Lines below that include "page" are the answer; copy each one.

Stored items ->
=======
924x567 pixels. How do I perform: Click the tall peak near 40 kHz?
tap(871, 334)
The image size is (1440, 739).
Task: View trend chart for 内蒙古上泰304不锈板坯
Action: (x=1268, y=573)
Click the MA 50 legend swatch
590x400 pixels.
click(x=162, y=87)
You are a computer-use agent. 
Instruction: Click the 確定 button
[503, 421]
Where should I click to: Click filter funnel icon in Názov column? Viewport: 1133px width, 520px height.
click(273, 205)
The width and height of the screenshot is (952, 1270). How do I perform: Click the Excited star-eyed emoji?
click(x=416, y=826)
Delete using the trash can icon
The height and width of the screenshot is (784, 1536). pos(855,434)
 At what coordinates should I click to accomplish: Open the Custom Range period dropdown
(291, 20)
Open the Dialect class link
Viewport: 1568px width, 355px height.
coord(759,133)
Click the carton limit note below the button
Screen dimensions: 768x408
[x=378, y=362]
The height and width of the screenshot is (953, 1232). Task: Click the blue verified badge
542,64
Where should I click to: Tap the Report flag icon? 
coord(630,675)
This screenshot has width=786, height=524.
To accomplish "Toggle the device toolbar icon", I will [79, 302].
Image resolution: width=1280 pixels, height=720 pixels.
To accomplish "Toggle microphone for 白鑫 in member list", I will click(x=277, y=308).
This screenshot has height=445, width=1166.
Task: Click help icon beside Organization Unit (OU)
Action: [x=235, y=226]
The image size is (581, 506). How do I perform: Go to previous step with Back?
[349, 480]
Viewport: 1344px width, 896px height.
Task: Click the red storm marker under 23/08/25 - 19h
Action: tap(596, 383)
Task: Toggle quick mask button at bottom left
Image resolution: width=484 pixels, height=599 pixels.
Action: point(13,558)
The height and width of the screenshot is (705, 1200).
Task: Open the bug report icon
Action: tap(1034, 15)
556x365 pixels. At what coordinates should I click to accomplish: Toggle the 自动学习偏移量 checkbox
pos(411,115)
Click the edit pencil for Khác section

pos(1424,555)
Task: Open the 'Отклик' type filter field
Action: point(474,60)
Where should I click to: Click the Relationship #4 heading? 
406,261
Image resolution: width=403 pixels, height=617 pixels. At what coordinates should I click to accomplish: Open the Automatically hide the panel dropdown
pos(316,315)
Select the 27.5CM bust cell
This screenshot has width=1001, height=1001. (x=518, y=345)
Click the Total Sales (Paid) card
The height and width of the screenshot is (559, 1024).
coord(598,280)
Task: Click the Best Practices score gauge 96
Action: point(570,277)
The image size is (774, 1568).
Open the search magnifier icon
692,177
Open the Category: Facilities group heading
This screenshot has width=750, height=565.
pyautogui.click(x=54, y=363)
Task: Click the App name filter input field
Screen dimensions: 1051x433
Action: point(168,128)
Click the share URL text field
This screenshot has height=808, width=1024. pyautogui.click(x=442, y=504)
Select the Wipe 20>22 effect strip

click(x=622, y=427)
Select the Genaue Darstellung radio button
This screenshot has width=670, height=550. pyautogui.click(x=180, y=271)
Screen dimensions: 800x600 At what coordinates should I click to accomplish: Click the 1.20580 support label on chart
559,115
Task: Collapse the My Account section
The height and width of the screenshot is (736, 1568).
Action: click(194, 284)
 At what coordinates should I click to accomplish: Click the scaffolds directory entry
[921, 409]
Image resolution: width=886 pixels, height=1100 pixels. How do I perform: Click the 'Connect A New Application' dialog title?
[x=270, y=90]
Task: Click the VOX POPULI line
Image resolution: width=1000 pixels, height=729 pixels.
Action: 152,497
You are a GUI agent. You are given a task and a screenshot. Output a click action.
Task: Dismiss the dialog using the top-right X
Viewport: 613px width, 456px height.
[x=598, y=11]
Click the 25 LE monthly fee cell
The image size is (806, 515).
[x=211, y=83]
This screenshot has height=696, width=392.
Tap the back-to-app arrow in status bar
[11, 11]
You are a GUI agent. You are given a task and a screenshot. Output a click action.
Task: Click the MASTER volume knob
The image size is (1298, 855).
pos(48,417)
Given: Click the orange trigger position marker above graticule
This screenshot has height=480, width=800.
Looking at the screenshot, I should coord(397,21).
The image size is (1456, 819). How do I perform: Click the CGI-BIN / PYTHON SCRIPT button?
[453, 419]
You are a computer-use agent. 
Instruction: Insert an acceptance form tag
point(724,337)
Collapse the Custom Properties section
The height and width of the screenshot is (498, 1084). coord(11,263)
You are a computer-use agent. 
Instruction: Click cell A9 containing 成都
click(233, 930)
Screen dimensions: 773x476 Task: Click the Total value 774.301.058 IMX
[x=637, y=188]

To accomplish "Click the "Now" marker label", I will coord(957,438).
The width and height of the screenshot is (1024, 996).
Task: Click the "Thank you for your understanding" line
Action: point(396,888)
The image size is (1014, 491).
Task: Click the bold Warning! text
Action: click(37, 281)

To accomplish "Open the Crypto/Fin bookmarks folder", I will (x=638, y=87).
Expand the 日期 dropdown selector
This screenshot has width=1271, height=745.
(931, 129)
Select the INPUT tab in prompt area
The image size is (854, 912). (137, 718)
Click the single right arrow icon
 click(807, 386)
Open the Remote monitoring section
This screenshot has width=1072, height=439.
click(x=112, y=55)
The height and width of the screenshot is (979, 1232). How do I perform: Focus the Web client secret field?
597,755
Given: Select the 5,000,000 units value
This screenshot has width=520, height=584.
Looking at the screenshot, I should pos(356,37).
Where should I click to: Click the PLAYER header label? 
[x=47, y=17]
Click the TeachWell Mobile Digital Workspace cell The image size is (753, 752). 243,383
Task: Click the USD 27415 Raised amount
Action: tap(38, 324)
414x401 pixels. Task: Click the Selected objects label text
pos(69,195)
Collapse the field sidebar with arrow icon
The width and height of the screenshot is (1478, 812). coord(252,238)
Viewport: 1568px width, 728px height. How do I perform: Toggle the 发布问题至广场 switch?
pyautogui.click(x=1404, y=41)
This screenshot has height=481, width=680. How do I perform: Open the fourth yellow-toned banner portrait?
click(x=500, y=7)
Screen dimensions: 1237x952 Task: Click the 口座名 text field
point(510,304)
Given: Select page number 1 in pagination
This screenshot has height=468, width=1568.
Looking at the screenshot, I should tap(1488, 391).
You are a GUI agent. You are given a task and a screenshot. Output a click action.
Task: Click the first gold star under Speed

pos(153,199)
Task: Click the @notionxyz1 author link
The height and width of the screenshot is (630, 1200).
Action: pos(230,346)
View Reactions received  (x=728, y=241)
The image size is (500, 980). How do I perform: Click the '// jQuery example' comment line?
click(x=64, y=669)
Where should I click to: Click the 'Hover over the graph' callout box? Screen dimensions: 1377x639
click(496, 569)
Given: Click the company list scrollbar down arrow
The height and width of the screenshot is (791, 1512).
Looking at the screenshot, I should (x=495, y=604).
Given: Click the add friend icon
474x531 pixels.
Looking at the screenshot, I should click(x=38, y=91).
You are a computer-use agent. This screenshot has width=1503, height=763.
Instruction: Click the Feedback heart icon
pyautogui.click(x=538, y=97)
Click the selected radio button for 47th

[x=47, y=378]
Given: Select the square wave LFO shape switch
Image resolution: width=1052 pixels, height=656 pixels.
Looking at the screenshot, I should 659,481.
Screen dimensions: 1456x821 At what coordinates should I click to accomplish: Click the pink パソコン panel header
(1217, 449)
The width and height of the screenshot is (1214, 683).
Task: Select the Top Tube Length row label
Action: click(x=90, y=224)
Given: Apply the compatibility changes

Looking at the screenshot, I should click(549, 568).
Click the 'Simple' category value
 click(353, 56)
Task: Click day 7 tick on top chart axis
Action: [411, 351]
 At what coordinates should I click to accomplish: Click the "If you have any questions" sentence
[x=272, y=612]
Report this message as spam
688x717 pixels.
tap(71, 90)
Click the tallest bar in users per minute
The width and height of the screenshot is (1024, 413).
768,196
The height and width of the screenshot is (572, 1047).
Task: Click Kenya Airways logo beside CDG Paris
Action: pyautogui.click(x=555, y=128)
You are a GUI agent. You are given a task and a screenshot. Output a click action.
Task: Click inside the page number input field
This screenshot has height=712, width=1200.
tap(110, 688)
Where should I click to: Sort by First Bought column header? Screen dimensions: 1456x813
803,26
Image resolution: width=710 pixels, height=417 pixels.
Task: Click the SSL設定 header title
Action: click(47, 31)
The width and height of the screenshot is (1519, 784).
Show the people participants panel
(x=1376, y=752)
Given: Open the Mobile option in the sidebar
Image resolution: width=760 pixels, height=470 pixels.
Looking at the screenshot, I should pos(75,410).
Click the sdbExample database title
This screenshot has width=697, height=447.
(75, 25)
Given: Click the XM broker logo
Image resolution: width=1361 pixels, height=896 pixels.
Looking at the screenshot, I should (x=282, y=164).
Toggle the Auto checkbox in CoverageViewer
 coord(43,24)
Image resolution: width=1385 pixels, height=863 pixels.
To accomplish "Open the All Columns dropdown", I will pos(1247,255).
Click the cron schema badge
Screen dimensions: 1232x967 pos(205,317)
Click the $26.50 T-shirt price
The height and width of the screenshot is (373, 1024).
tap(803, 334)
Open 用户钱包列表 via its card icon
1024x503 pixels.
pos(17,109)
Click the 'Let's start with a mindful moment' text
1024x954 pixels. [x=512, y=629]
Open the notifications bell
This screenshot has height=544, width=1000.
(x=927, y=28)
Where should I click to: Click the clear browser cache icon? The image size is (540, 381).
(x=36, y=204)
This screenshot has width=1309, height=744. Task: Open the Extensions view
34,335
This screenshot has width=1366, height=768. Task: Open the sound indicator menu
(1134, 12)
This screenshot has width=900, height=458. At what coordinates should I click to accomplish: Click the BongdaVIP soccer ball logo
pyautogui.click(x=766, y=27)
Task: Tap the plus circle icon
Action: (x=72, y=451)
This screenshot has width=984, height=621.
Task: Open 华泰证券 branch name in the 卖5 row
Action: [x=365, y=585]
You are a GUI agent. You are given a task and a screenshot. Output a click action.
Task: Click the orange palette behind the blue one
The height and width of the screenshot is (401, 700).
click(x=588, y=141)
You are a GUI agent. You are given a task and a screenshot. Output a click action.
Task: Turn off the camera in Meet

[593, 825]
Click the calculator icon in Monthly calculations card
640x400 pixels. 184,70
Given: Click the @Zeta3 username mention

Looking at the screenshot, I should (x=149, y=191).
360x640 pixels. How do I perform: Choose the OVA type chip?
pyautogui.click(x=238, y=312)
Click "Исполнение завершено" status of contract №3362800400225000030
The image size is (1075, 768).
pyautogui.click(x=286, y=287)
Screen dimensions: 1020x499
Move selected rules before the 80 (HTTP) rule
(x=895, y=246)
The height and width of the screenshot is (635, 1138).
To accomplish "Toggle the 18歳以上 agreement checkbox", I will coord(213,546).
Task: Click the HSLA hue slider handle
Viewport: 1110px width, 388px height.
=======
OUTPUT OF THE TASK ->
Given: Select page number 1 in pagination
Task: Click inside the page number input field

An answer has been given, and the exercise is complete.